Each record below needs to be written out exactly as it appears.

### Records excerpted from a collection
..........

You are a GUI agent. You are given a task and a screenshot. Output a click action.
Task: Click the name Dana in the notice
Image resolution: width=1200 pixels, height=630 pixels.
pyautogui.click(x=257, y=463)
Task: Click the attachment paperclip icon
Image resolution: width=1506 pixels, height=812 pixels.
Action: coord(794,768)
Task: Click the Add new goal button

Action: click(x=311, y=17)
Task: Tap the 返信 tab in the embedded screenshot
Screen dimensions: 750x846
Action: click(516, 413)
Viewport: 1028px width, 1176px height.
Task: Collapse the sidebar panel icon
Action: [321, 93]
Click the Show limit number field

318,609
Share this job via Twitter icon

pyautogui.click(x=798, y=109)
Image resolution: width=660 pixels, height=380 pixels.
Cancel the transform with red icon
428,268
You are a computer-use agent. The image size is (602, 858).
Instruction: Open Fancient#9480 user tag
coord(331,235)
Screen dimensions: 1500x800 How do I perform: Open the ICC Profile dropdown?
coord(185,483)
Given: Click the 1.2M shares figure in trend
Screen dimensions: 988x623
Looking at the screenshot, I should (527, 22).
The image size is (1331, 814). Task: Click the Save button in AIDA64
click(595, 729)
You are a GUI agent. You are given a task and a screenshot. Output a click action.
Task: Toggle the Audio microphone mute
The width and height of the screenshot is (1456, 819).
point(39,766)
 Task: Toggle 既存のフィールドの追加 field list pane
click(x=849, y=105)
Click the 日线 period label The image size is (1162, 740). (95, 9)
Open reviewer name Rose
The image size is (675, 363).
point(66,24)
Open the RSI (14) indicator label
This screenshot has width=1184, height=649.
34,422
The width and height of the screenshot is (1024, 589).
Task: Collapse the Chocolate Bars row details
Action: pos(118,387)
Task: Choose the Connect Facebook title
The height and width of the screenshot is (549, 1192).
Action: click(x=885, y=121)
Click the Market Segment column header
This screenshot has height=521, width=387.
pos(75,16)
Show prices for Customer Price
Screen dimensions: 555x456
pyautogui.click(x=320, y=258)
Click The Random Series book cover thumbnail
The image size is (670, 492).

..........

### EXERCISE ANSWER
You are a GUI agent. You are given a task and a screenshot. Output a click action.
Task: Click the name Dana in the notice
Image resolution: width=1200 pixels, height=630 pixels.
pyautogui.click(x=257, y=463)
Task: Click the attachment paperclip icon
Image resolution: width=1506 pixels, height=812 pixels.
Action: coord(794,768)
Task: Click the Add new goal button

Action: click(x=311, y=17)
Task: Tap the 返信 tab in the embedded screenshot
Screen dimensions: 750x846
Action: click(516, 413)
Viewport: 1028px width, 1176px height.
Task: Collapse the sidebar panel icon
Action: [321, 93]
Click the Show limit number field

318,609
Share this job via Twitter icon

pyautogui.click(x=798, y=109)
Image resolution: width=660 pixels, height=380 pixels.
Cancel the transform with red icon
428,268
You are a computer-use agent. The image size is (602, 858).
Instruction: Open Fancient#9480 user tag
coord(331,235)
Screen dimensions: 1500x800 How do I perform: Open the ICC Profile dropdown?
coord(185,483)
Given: Click the 1.2M shares figure in trend
Screen dimensions: 988x623
Looking at the screenshot, I should (527, 22).
The image size is (1331, 814). Task: Click the Save button in AIDA64
click(595, 729)
You are a GUI agent. You are given a task and a screenshot. Output a click action.
Task: Toggle the Audio microphone mute
The width and height of the screenshot is (1456, 819).
point(39,766)
 Task: Toggle 既存のフィールドの追加 field list pane
click(x=849, y=105)
Click the 日线 period label The image size is (1162, 740). (95, 9)
Open reviewer name Rose
The image size is (675, 363).
point(66,24)
Open the RSI (14) indicator label
This screenshot has width=1184, height=649.
34,422
The width and height of the screenshot is (1024, 589).
Task: Collapse the Chocolate Bars row details
Action: pos(118,387)
Task: Choose the Connect Facebook title
The height and width of the screenshot is (549, 1192).
Action: click(x=885, y=121)
Click the Market Segment column header
This screenshot has height=521, width=387.
pos(75,16)
Show prices for Customer Price
Screen dimensions: 555x456
pyautogui.click(x=320, y=258)
Click The Random Series book cover thumbnail
The image size is (670, 492).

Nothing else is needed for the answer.